EXTRACTED RECORDS —
════
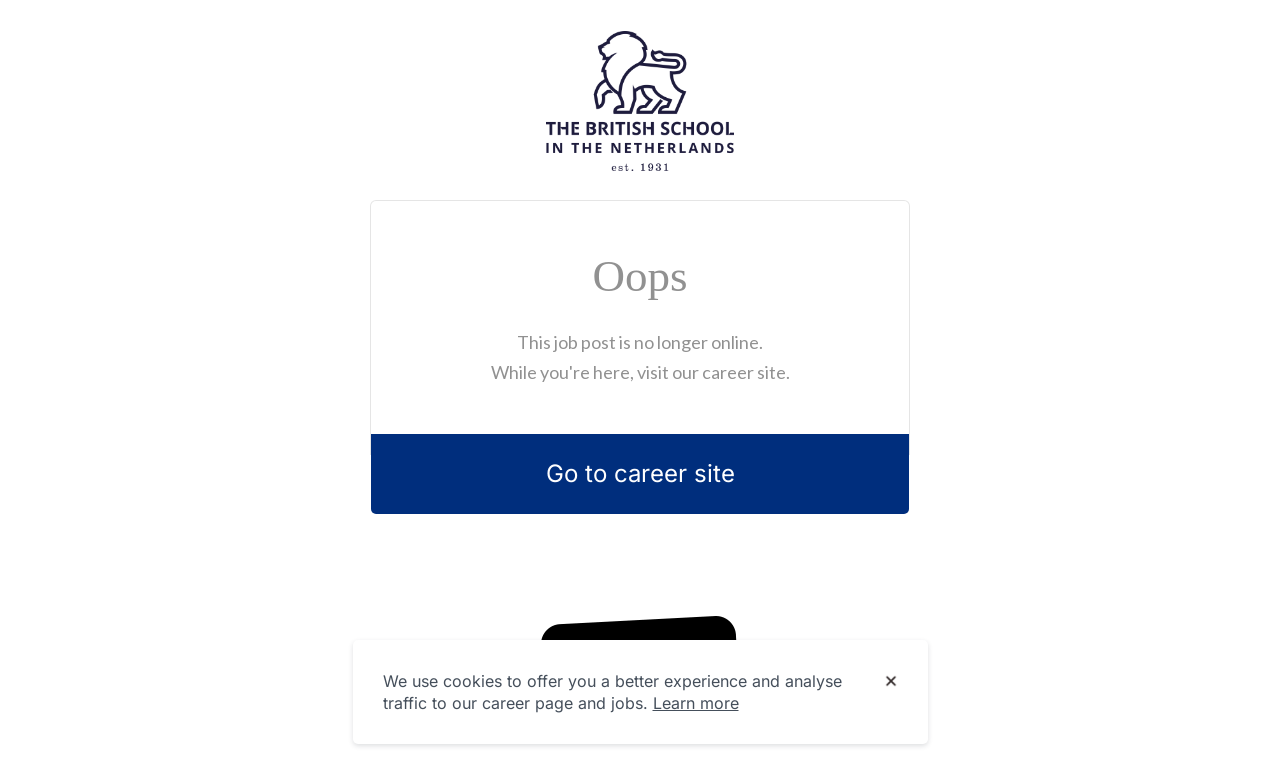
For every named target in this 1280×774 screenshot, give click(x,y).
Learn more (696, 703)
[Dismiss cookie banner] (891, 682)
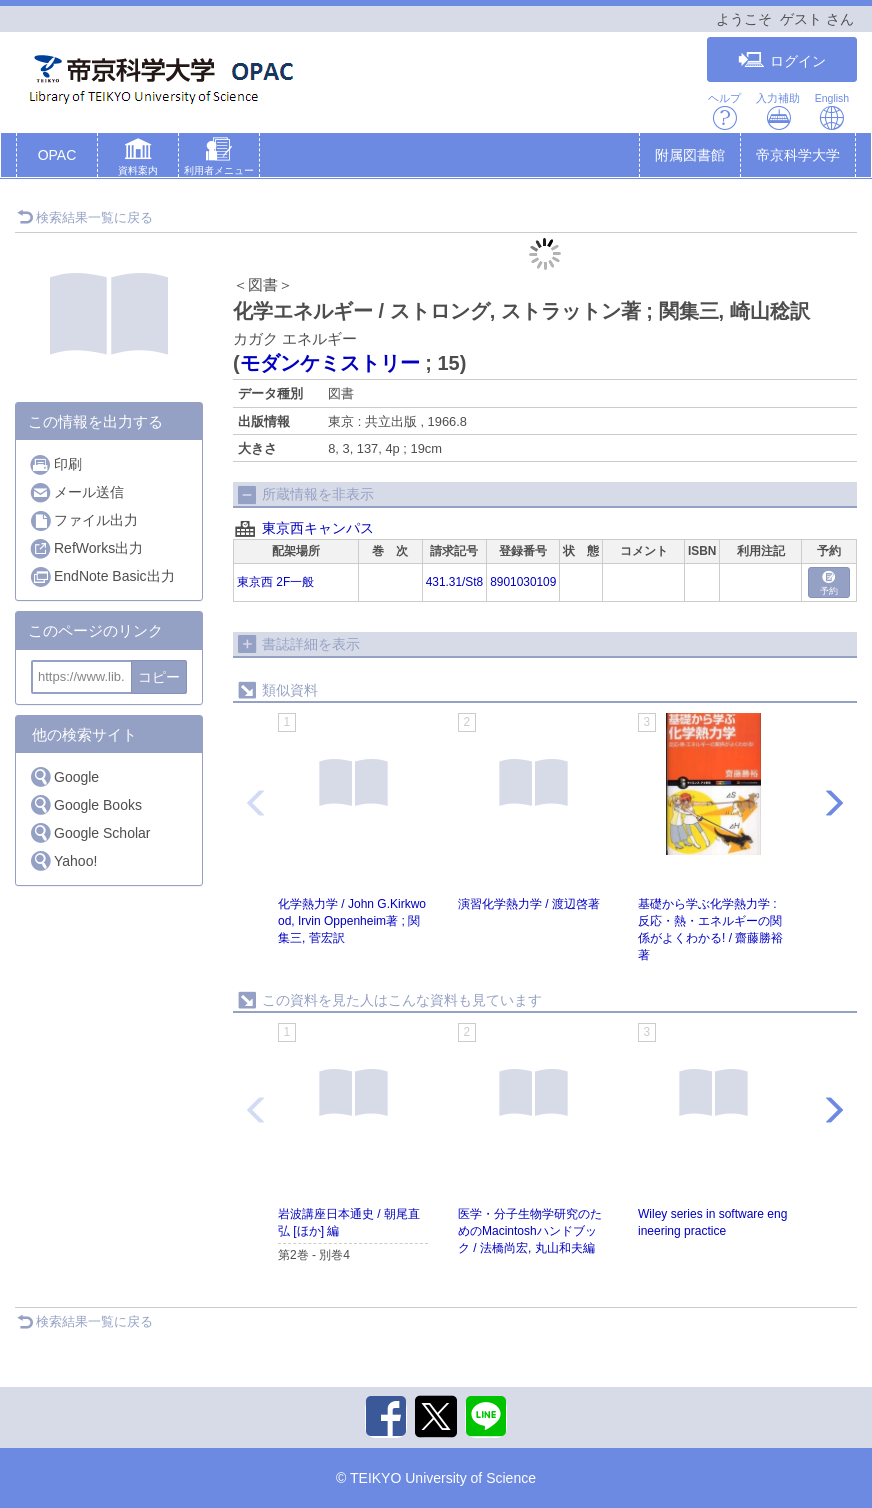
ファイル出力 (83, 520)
════
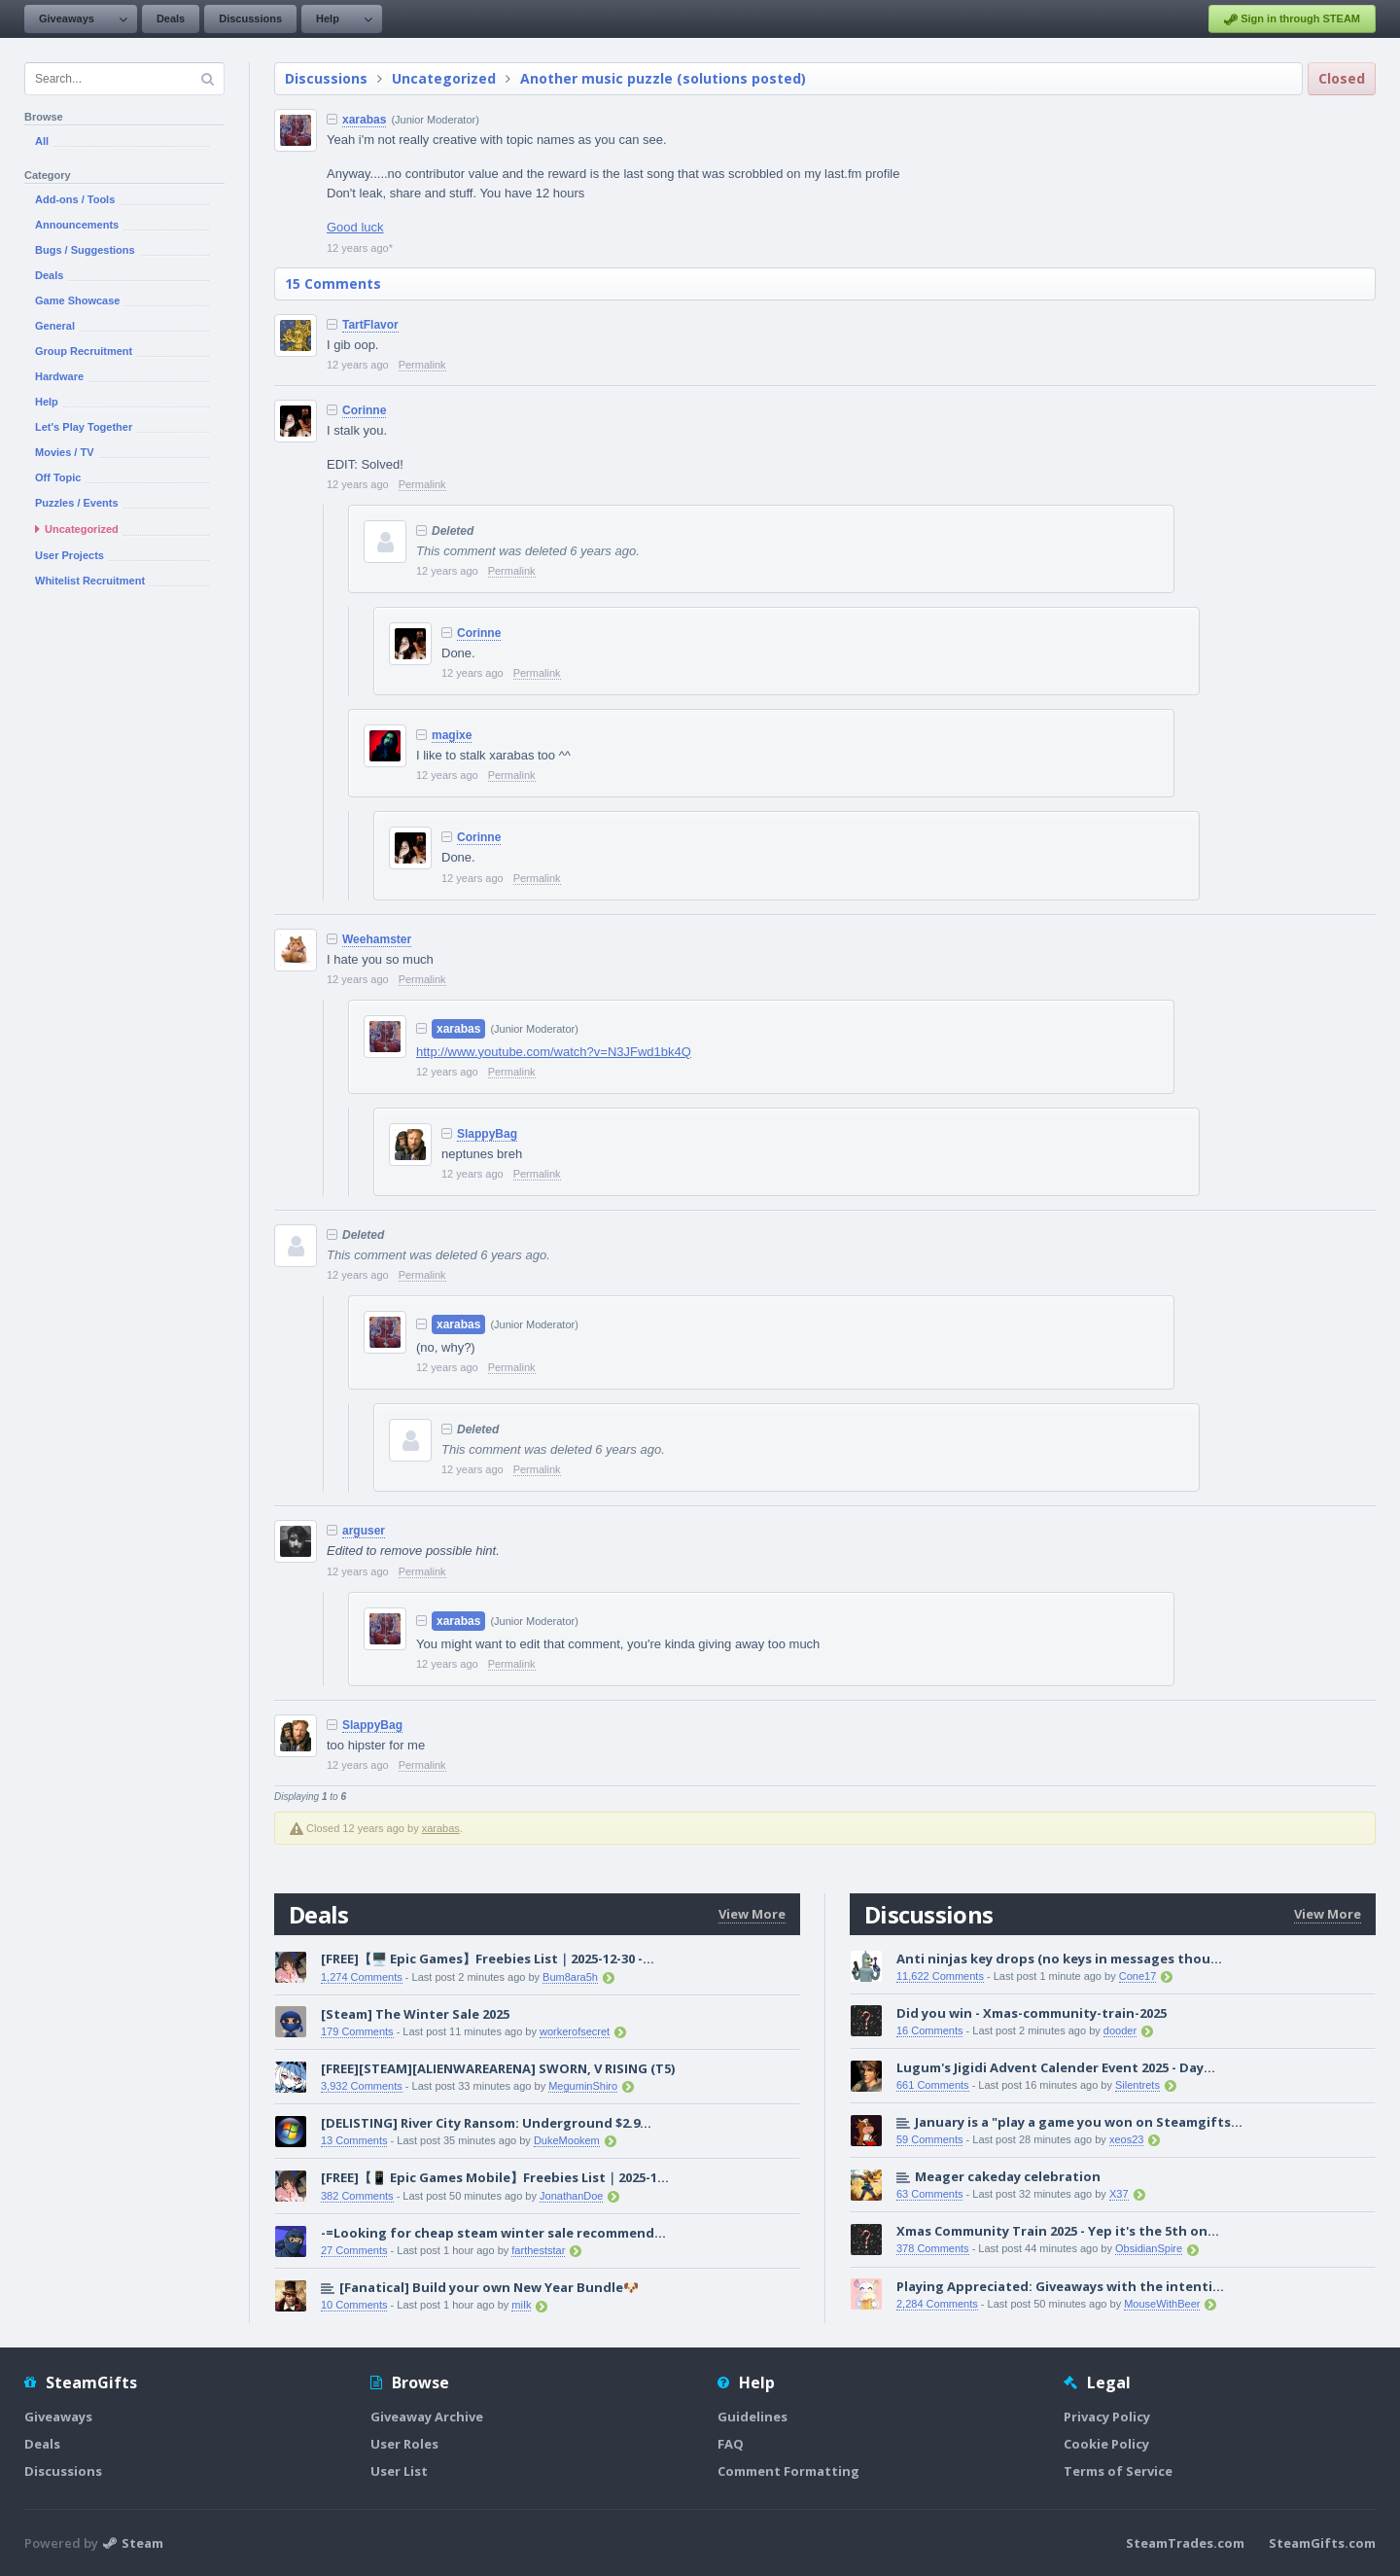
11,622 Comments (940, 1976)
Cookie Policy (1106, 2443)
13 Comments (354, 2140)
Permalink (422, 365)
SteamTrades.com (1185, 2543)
════
PROBLEM TO WORK ON —
Reproduce the lines of the listing verbatim, beginning with the line containing "For every named" and continuing through the line containing "[Dismiss cookie banner] (891, 682)".

ANSWER —
For every named target in this 1280×774 screenshot, give click(x,y).
Learn more (696, 703)
[Dismiss cookie banner] (891, 682)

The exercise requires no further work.